Progressivement, lentement, de manière quasi-insinue, Daughters t'installe dans un confortable fauteuil électrique. La décharge se fera sur le bruyant "Ocean song" dont la durée et l'intensité marquent au fer rouge des tympans déjà fragilisés. Un morceau qui aurait été une parfaite conclusion si le groupe n'avait pas voulu marcher une dernière fois sur ton petit coeur qui abritait quelques miettes d'espoir.

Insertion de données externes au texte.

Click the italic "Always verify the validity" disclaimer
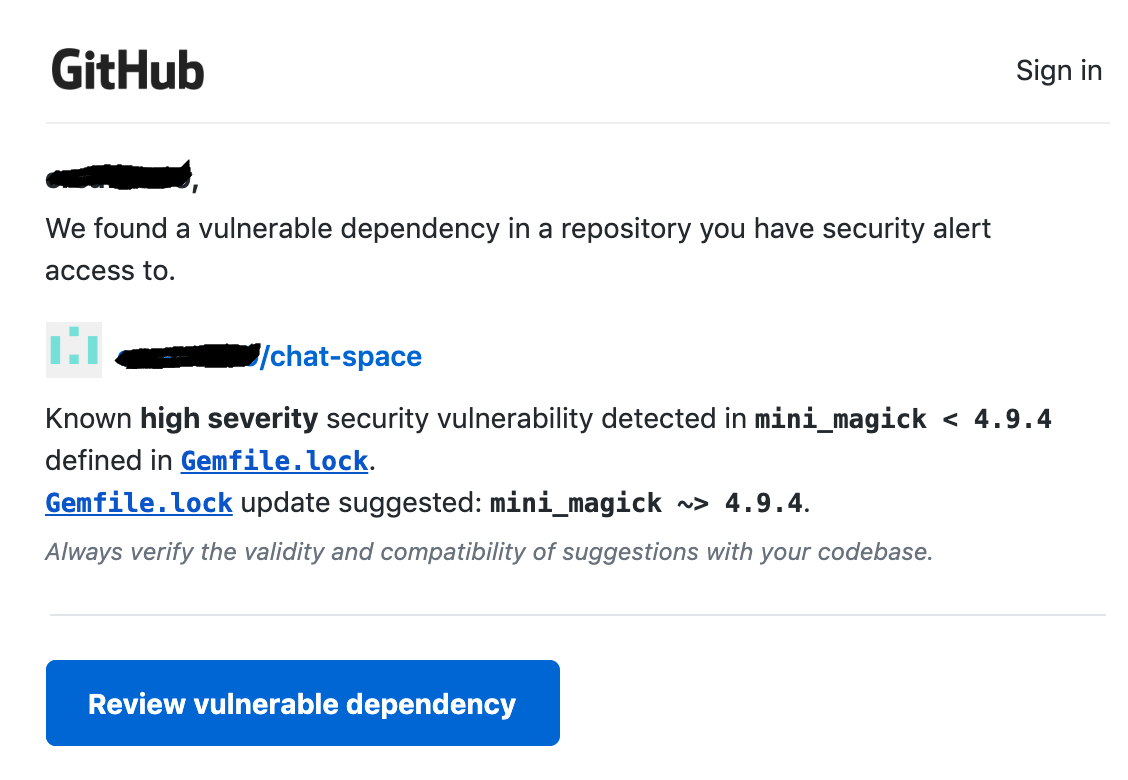 [488, 551]
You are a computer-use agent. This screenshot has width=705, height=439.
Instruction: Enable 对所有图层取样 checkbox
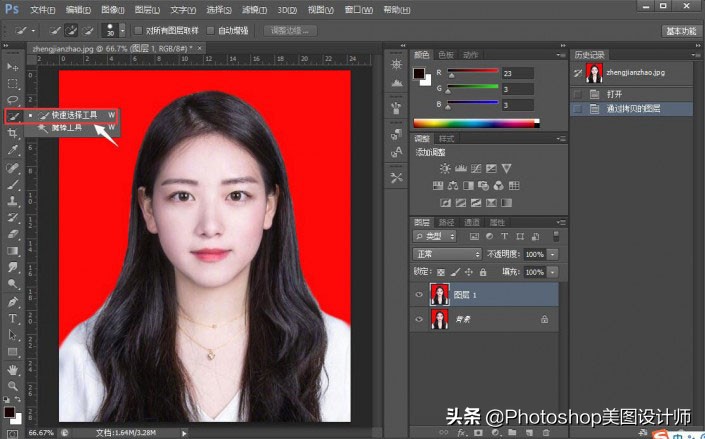tap(138, 31)
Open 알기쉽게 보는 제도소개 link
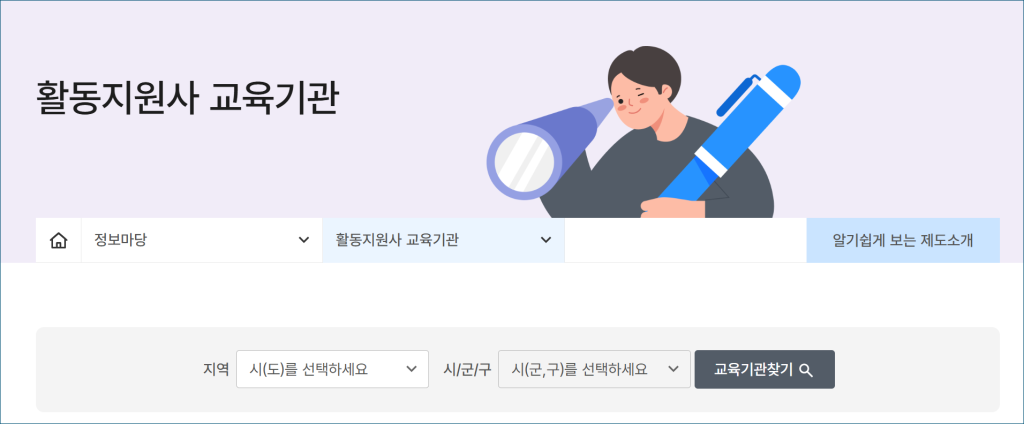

Ce quatrième de Daughters est une leçon : il porte un regard sur l'humanité, sur l'art. Il s'arrête sur sa propre humanité, son propre travail artistique. "You won't get what you want" est d'ailleurs une oeuvre intéressante : elle n'ouvre vers rien. Elle n'aère pas l'esprit, elle ne pose pas des questions. Elle affirme, pourrit, détruit. Elle est puissante sans être violente. Elle est agressive et directe tout en étant progressive. Elle est aussi complète que puisse l'être une production musicale.

 

L'abord de ce disque peut se faire avec le sourire : il s'achève avec une moue, une mine déconfite . Pourtant, une étrange sensation de satisfaction peut nous emplir car Daughters ne tient pas sa promesse du départ : on finit par avoir exactement ce que l'on voulait...

photo de Tookie
le 29/10/2018

5 COMMENTAIRES

pidji

pidji le 29/10/2018 à 09:01:25

Quel album, pfiou !

el gep

el gep le 06/11/2018 à 14:21:16

Eh j'aime bien, ça! C'est très indus, en fait, surtout... Pour l'instant j'ai un peu de mal avec le côté parfois geignard de la voix mais vais creuser tout ça. Daughters, si j'ai bien compris, ça ressemblait pas trop à ça, avant? (c'est pas ce que j'avais gardé comme souvenir)

gulo gulo

gulo gulo le 10/11/2018 à 21:25:50

Ça ressemblait pas mal à ça, quand même (surtout le chant, que personnellement j'adore, mais dont je vois bien ce qu'il peut avoir d'horripilant), sans les parties indus-médocs, mais qui s'inègrent comme si elles avaient toujours été en puissance, je trouve.

Shamash

Shamash le 29/12/2018 à 19:17:01

Je ne connaissais pas ce groupe.
Mais depuis des semaines, je suis happé à chaque écoute de cette oeuvre.
L'atmosphère est vraiment particulière, un peu dérangeante mais agréable à la fois.

pidji

pidji le 24/01/2020 à 23:25:47

Mais qu'est ce qu'il est énorme ce disque, pfiou.